Bosom to Bosom, let my being thus

Assure itself, and thine.”

Taylor’s Deukalion.

After a few weeks spent in and about that pleasant city, to which he was destined to return and claim his bride, and in which he was to pass many of the sweetest days of his life, he journeyed to London. There he made his arrangements for a trip into China, and hastened away to Gibraltar.

On the 6th of November he left the great rock and took passage in a steamer for Cadiz, in Spain. There he walked the streets three thousand years old, and wherein, it is said, that Hercules strode. Yet there is but little now to be seen that would remind one of antiquity. He noticed, however, the beautiful and graceful women. From Cadiz he went by boat up the Guadalquiver River to the pretty town of Seville.
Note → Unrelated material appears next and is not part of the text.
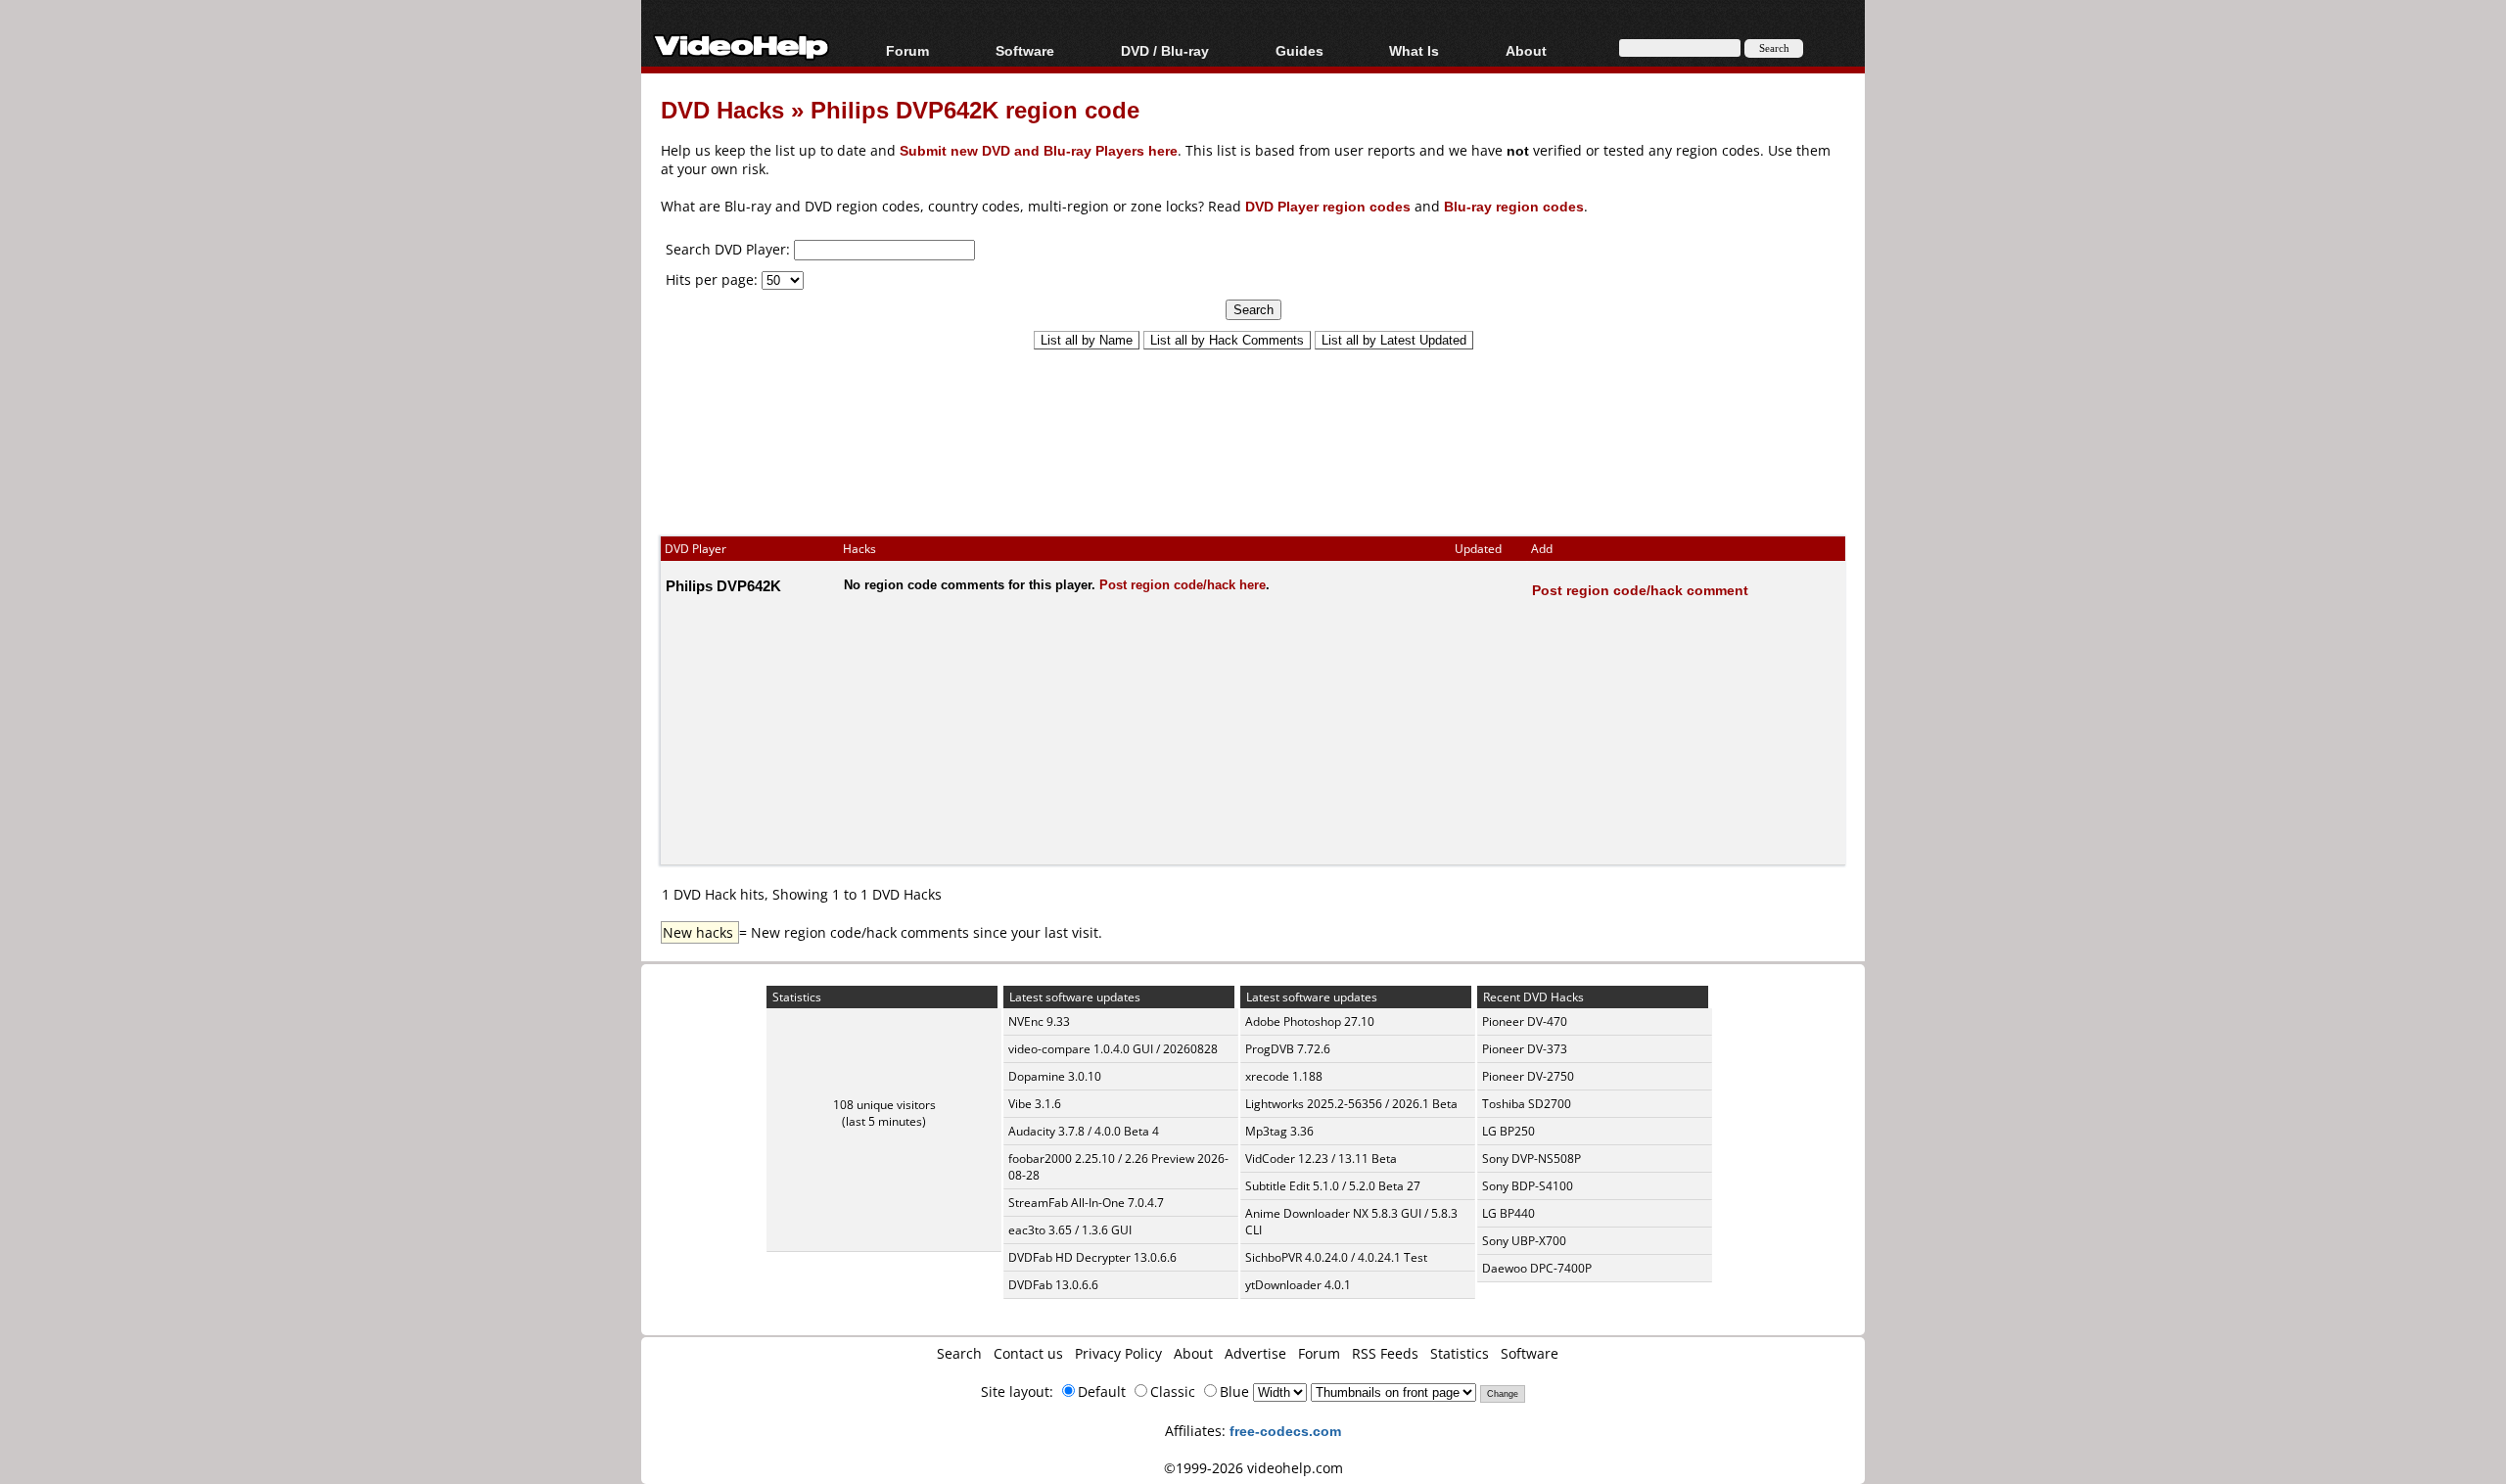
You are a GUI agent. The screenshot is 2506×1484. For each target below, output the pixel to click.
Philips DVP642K (723, 585)
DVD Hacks (722, 109)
There were the old Moorish houses; there the massive Cathedral; there the Saracenic palace of Alcazar, with all its porches, galleries, arches, and sculptures; there was the palace called Pilate’s House, with its decorations from Arabia, and inscriptions from the Koran; and there was the museum containing Murillo’s best paintings.

But it requires only a short time to visit all the attractions of Seville, and Mr. Taylor soon proceeded to Granada. In nearly all the cities which he visited he was reminded, directly or indirectly, of the visit of his friend, Washington Irving. He found the same guides, or lodged at the same hotel, or visited some celebrated locality of which Irving had written.

In Granada was the celebrated fortress of Alhambra, which was captured from the Moors by the troops of Ferdinand and Isabella the same year that Columbus discovered America; there was the palace of Charles V.; there the Carthusian convent, the Monastery of St. Geronimo, and there the cathedral with the remains of Ferdinand and Isabella. He made a hasty trip to Cordova and its ancient Moslem mosque. Then, visiting Alhama, Malaga, and Ronda, he returned hastily to Gibraltar and examined the renowned fortress, said to be the strongest citadel in the world.

In that somewhat hasty view of Southern Spain he obtained much valuable information and an experience which often served him in his literary work as a writer for the public press. Southern Spain and Southern France, next to Rome itself, are replete with warlike and romantic associations. Gauls, Romans, Moors, and Spaniards, have made nearly every plain a battle-field; and the toppling walls of the ancient towers and palaces tell of the fiercest contests, the most terrible inquisitions, and the narrowest of narrow escapes. Song and story in prose and rhyme have combined in every form to make the land attractive, and it is a matter of deep regret that Mr. Taylor, who was so capable of developing all these characteristics, had not more time in which to visit them and write out his experience.